### Directions for this task
Would you transcribe the whole listing exactly and drop its images?

### Data excerpts
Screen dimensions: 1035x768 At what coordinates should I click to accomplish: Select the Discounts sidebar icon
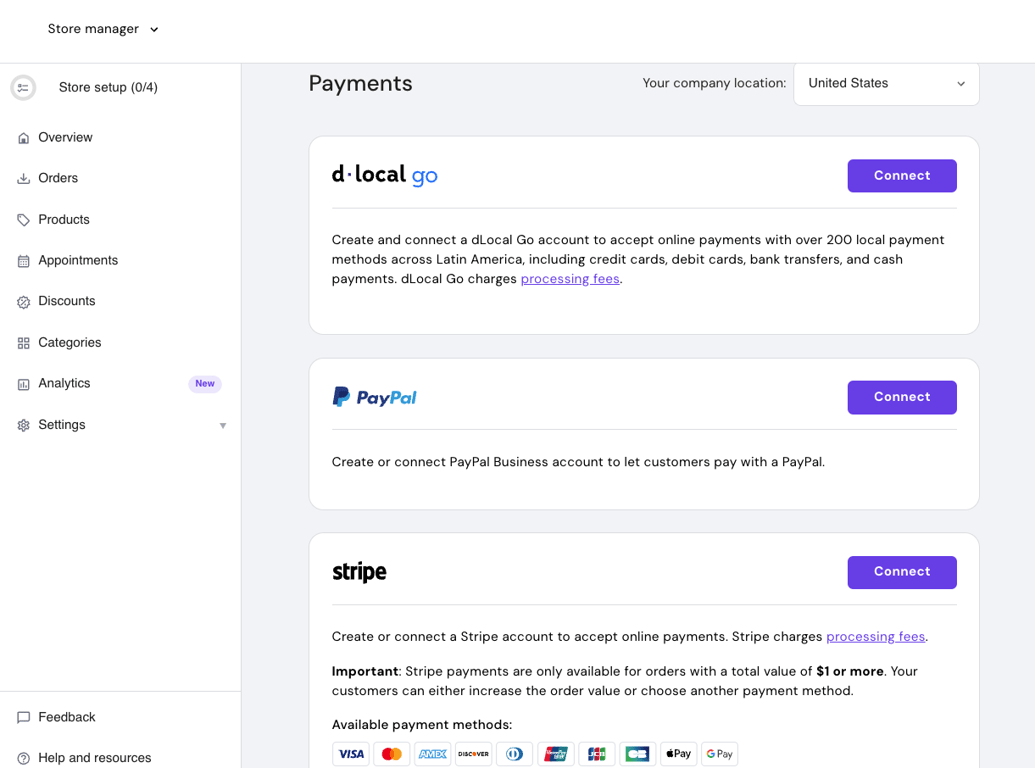(22, 301)
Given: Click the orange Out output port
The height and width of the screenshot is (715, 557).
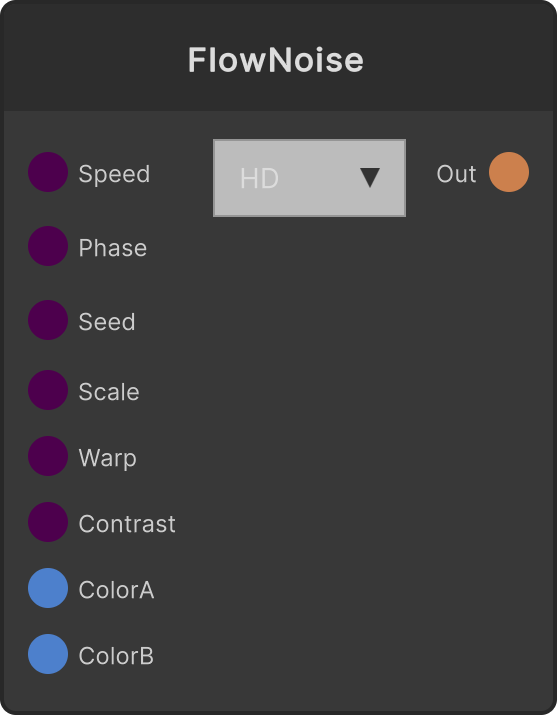Looking at the screenshot, I should point(509,172).
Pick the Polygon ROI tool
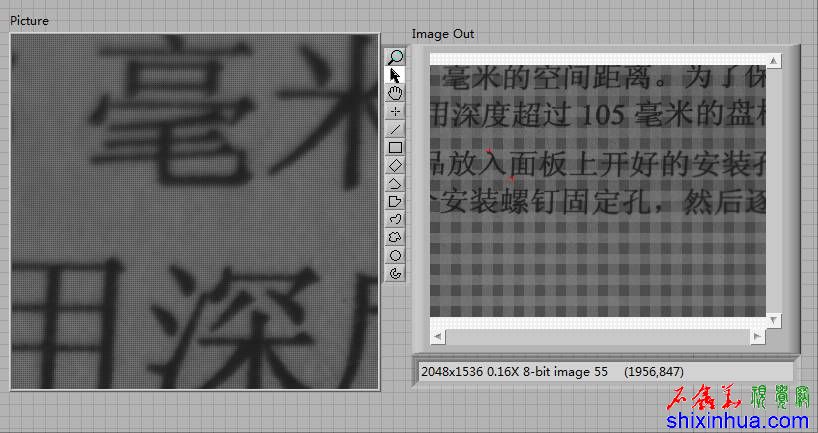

### Finished task
Screen dimensions: 1035x768 At what coordinates should I click to accomplish: Select the Discounts sidebar icon
(22, 301)
Given: Click the orange Out output port
The height and width of the screenshot is (715, 557).
Looking at the screenshot, I should point(509,172).
Pick the Polygon ROI tool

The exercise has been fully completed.